- Passage for review:
◇ ◇ ◇ ◇

On average the Hawaiian / Pacific region experiences up to 26 Hurricanes (or tropical storms) per year. Not all reach landfall but the ones that do and even those that sit off land for a couple of hundred miles can create great surf conditions if winds work with the swell concurrently. See the recent Twin Typhoons hitting Japan and the Philippines and The Typhoon Diaries wrap up of this swell event.

(ABOVE - LEFT image: Satellite of 3 active tropical systems surrounding Hawaiian Islands. Typhoon Kilo (left), Hurricane Ignacio (center), and Hurricane Jimena (right) Source: NOAA National Weather Service) - RIGHT Image: Buoy located W of Hawaii shows Jimena swell source: NOAA NWS (Nat. Weather Service)

So what impact will this have on the swell rolling into Hawaii? Coastalwatch Marine Forecaster Kathryn Jackson has been tracking the systems.

Large swell from ex-Hurricane Ignacio hit north and eastern coasts of all Islands Monday with reports of the surf peaking at 20ft on the east coast of Kauai. The ENE swell from Ignacio is now decreasing with a shift of north swell direction and buoys indicating surf decreasing 8-10ft Wednesday (Hawaiian time).

A new E swell from Hurricane Jimena is about to reinforce large surf across southeast coasts of the Big Island and Maui once again Wednesday night. Hurricane Jimena’s ESE swell is generated by wind speeds of 105kt and gusts of 130kt today. This will show a longer period swell of 14-16 seconds to peak by the early hours of Thursday with potential to return 10-15ft waves on east coasts.

◇ ◇ ◇ ◇

- Data excerpt:
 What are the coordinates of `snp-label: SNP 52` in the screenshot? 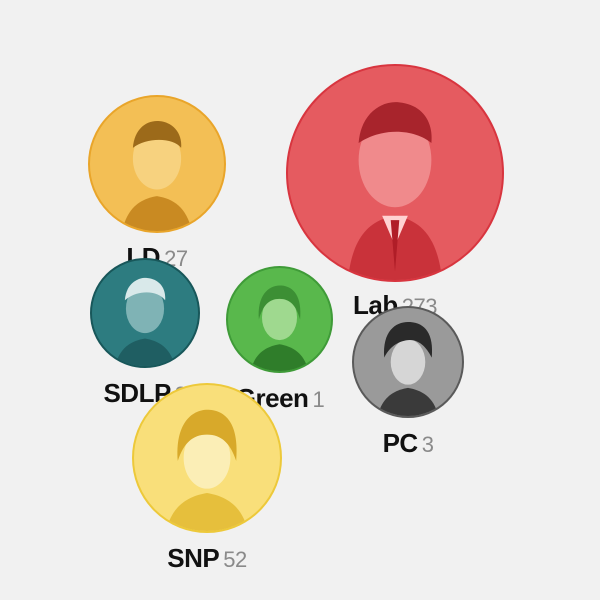 It's located at (207, 558).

◇ ◇ ◇ ◇

- Work task: Type out the full hurricane swell report word for word. The data above is separate from the hurricane swell report.

- Completed task:
On average the Hawaiian / Pacific region experiences up to 26 Hurricanes (or tropical storms) per year. Not all reach landfall but the ones that do and even those that sit off land for a couple of hundred miles can create great surf conditions if winds work with the swell concurrently. See the recent Twin Typhoons hitting Japan and the Philippines and The Typhoon Diaries wrap up of this swell event.

(ABOVE - LEFT image: Satellite of 3 active tropical systems surrounding Hawaiian Islands. Typhoon Kilo (left), Hurricane Ignacio (center), and Hurricane Jimena (right) Source: NOAA National Weather Service) - RIGHT Image: Buoy located W of Hawaii shows Jimena swell source: NOAA NWS (Nat. Weather Service)

So what impact will this have on the swell rolling into Hawaii? Coastalwatch Marine Forecaster Kathryn Jackson has been tracking the systems.

Large swell from ex-Hurricane Ignacio hit north and eastern coasts of all Islands Monday with reports of the surf peaking at 20ft on the east coast of Kauai. The ENE swell from Ignacio is now decreasing with a shift of north swell direction and buoys indicating surf decreasing 8-10ft Wednesday (Hawaiian time).

A new E swell from Hurricane Jimena is about to reinforce large surf across southeast coasts of the Big Island and Maui once again Wednesday night. Hurricane Jimena’s ESE swell is generated by wind speeds of 105kt and gusts of 130kt today. This will show a longer period swell of 14-16 seconds to peak by the early hours of Thursday with potential to return 10-15ft waves on east coasts.